Excerpt to read:
● ● ● ●
SL6 Limited v Fat Duck Pty Ltd

Case

[2012] FCA 71

7 February 2012


FEDERAL COURT OF AUSTRALIA

SL6 Limited v Fat Duck Pty Ltd [2012] FCA 71

Citation: SL6 Limited v Fat Duck Pty Ltd [2012] FCA 71
Parties: SL6 LIMITED, THE FAT DUCK LIMITED and TFDG LIMITED v FAT DUCK PTY LTD (ACN 150 661 466), FAT DUCK (NSW) PTY LTD (ACN 150 661 635), CHAPTER ONE HOLDINGS PTY LTD (ACN 128 306 098), GEORGE NAHAS and TOUFIC CHIDIAC
File number: NSD 1933 of 2011
Judge: FOSTER J
Date of judgment: 7 February 2012
Date of hearing: 7 February 2012
Place: Sydney
Division: GENERAL DIVISION
Category: No Catchwords
Number of paragraphs: 27
Counsel for the Applicants: Mr IS Wylie
Solicitor for the Applicants: Thomsons Lawyers
Counsel for the First, Second and Third Respondents: The First, Second and Third Respondents appeared by the Fifth Respondent (by leave)
Counsel for the Fourth and Fifth Respondents: The Fourth and Fifth Respondents appeared in person

IN THE FEDERAL COURT OF AUSTRALIA

NEW SOUTH WALES DISTRICT REGISTRY

GENERAL DIVISION

NSD 1933 of 2011

BETWEEN:

SL6 LIMITED
First Applicant

THE FAT DUCK LIMITED
Second Applicant

TFDG LIMITED
Third Applicant

AND:

FAT DUCK PTY LTD (ACN 150 661 466)
● ● ● ●
(Dataset rows)

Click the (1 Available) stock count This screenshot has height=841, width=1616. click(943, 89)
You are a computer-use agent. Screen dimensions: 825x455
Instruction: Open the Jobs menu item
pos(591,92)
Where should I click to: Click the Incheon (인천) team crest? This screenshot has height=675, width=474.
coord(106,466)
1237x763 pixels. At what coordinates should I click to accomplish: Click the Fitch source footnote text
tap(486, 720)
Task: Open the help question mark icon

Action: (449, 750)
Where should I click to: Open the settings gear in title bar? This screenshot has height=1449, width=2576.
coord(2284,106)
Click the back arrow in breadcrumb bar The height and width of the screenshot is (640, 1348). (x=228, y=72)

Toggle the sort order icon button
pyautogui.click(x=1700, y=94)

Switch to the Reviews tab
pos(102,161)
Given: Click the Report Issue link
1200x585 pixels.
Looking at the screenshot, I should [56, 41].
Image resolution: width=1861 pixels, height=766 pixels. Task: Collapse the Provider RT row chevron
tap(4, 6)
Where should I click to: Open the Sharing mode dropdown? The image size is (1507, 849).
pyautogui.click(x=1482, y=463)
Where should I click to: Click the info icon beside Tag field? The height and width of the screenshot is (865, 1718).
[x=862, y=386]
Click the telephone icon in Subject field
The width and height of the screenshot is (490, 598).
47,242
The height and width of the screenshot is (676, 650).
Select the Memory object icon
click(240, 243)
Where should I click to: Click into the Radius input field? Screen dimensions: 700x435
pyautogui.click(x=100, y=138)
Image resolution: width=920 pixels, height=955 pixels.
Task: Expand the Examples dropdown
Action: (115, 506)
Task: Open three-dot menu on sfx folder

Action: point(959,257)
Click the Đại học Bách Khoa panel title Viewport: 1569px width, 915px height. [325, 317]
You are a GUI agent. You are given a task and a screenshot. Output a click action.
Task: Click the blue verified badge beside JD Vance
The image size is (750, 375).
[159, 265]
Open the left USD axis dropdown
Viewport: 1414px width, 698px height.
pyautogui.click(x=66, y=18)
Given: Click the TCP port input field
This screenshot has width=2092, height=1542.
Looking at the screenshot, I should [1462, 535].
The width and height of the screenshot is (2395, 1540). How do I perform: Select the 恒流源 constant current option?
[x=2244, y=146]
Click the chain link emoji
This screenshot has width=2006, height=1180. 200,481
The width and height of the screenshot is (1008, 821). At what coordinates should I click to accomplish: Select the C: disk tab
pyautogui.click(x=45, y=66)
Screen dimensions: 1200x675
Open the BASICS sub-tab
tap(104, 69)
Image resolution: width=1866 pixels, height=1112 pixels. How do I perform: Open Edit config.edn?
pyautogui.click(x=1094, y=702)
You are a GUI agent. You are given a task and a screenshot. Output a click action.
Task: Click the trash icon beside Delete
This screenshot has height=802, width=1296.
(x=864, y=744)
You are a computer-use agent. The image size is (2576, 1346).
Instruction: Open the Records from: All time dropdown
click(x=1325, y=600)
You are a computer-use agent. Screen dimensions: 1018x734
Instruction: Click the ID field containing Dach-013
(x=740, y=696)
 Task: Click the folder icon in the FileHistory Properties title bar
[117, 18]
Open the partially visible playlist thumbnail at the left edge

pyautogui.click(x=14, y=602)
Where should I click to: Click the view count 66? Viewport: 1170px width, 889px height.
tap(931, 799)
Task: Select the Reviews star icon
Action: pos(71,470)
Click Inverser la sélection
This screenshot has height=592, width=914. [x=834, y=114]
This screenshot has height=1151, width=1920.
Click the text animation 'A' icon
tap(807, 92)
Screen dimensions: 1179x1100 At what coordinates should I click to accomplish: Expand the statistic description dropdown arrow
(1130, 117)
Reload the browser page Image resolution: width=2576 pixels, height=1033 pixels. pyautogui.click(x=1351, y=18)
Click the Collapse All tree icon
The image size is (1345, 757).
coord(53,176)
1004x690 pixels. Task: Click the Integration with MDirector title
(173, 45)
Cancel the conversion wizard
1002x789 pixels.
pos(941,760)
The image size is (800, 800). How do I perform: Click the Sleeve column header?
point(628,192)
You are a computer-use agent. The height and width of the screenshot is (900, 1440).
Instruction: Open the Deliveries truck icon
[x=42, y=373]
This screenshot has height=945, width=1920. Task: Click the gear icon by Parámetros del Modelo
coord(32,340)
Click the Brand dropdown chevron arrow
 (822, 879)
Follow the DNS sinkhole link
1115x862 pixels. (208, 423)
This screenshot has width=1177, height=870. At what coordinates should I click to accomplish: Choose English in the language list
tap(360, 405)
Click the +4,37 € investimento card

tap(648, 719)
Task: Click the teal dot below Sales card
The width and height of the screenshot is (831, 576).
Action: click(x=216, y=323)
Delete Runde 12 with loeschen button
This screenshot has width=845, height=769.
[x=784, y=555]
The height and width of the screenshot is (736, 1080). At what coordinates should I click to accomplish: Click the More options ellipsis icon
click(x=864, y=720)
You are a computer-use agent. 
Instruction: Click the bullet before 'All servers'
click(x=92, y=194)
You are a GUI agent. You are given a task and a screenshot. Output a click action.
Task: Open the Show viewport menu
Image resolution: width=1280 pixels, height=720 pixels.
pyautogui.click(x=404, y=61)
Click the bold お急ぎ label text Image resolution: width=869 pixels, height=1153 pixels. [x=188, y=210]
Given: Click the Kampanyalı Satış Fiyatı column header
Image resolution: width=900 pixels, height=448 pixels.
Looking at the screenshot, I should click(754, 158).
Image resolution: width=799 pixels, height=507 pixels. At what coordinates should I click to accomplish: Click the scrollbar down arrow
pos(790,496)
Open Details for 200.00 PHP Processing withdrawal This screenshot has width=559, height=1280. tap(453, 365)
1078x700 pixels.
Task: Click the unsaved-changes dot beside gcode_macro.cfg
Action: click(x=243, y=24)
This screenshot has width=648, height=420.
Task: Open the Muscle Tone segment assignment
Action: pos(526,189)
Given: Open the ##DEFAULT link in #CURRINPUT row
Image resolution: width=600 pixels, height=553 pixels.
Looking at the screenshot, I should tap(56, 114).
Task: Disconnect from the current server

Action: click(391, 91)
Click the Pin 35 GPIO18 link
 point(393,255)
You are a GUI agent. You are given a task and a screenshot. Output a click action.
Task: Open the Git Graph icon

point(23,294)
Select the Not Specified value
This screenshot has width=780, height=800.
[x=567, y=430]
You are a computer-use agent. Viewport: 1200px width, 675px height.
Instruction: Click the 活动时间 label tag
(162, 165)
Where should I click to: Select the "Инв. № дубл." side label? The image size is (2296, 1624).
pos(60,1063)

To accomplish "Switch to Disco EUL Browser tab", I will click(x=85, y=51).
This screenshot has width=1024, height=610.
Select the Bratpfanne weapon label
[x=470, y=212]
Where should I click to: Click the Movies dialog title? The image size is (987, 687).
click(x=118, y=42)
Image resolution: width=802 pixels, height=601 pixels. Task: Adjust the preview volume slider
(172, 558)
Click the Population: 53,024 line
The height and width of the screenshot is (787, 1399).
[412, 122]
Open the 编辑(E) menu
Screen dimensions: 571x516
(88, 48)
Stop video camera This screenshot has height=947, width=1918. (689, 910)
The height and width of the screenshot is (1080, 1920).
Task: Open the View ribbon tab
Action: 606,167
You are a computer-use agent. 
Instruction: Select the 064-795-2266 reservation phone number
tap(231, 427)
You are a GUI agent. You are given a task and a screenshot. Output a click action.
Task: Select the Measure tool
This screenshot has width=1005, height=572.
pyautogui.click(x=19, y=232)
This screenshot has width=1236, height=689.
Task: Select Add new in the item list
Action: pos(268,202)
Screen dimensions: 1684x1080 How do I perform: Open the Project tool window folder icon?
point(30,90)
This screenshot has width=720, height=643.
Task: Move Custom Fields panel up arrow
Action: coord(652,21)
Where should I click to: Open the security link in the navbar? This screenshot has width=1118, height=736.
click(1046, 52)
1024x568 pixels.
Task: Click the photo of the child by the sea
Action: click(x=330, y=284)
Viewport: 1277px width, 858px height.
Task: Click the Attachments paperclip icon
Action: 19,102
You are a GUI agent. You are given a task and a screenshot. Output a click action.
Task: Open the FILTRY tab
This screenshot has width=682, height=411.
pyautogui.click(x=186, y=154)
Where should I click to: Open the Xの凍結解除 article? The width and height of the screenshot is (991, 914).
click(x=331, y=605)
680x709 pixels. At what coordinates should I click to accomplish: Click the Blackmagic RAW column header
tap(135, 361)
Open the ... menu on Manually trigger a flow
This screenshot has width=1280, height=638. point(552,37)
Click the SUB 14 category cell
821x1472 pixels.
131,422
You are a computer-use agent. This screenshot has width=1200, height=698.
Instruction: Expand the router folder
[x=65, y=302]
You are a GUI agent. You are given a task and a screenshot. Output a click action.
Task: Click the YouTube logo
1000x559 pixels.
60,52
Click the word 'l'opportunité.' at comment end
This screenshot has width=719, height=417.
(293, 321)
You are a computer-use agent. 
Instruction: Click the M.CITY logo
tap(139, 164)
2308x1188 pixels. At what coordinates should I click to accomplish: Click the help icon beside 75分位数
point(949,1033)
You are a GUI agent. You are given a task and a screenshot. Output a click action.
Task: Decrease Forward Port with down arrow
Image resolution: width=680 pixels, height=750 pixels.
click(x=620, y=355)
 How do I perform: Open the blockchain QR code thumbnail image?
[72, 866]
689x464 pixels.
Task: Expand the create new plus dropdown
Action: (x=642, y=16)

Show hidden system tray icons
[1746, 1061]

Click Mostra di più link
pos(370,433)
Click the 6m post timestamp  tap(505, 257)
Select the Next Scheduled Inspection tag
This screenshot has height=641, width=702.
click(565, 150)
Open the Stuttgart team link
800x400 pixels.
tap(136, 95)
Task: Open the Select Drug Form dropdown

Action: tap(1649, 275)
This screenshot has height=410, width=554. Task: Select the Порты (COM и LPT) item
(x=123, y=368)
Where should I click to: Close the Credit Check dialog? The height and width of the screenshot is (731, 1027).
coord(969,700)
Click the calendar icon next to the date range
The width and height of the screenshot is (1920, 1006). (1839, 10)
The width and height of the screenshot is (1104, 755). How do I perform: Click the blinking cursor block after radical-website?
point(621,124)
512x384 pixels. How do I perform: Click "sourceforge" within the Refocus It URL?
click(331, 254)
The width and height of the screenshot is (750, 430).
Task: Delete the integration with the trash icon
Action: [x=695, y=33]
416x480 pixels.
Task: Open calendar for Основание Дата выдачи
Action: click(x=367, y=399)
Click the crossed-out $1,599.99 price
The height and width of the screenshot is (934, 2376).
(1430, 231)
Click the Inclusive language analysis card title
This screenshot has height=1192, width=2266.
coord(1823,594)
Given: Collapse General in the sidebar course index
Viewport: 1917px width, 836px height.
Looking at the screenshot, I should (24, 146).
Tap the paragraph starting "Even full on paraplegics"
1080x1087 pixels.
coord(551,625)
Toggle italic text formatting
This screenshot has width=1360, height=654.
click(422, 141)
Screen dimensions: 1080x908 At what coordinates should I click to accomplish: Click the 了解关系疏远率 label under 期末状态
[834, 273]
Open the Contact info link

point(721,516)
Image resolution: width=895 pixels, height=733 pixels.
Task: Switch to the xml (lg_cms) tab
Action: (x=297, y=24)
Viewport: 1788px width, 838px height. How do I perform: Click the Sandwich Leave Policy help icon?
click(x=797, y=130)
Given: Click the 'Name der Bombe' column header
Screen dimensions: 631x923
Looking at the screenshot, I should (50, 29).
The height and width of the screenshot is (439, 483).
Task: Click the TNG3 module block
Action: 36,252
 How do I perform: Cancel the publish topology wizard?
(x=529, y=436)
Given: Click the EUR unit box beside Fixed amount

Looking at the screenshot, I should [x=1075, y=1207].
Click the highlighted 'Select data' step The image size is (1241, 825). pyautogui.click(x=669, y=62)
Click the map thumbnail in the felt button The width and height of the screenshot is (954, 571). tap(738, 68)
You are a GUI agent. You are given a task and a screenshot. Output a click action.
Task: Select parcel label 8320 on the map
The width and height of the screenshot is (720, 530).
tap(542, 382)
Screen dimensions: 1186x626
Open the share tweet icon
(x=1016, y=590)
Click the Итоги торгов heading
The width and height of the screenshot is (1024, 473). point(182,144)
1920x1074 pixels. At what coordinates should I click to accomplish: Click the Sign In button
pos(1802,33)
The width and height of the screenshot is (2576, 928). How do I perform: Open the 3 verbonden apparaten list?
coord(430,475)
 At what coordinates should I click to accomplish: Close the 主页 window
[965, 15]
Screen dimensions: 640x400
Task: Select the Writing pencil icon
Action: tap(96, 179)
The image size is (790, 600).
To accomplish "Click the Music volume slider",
● ● ● ●
Written exercise: Can you carry on the SL6 Limited v Fat Duck Pty Ltd court judgment from its last line? The records have nothing to do with this.

Reply to the task:
First Respondent

FAT DUCK (NSW) PTY LTD (ACN 150 661 635)
Second Respondent

CHAPTER ONE HOLDINGS PTY LTD (ACN 128 306 098)
Third Respondent

GEORGE NAHAS
Fourth Respondent

TOUFIC CHIDIAC
Fifth Respondent

JUDGE:

FOSTER J

DATE OF ORDER:

7 FEBRUARY 2012

WHERE MADE:

SYDNEY

BY CONSENT, THE COURT NOTES THAT:

1.The respondents acknowledge and accept that the signage with tape affixed to it which is described in paragraphs 5–6 and 12–13 of the affidavit of Jessica Cameron affirmed on 2 February 2012 and in paragraphs 3–5 of the affidavit of Feng Guo affirmed on 3 February 2012 in this proceeding (and in the annexures to those paragraphs) does not comply with Orders 2 and 3 made on 30 November 2011.

2.The respondents acknowledge and accept that the signage and use of the words and mark “Fat Duck” described in:

(a)paragraphs 3–11 of the affidavit of Catherine Chant sworn on 2 February 2012;

(b)paragraphs 8–9 of the affidavit of Jessica Cameron affirmed on 2 February 2012;

(c)paragraphs 6–7 of the affidavit of Feng Guo affirmed on 3 February 2012; and

(d)paragraphs 2–7 of the affidavit of Selina McManus affirmed on 2 February 2012,

in this proceeding (and the annexures referred to in those paragraphs) do not comply with Orders 2 and 3 made on 30 November 2011.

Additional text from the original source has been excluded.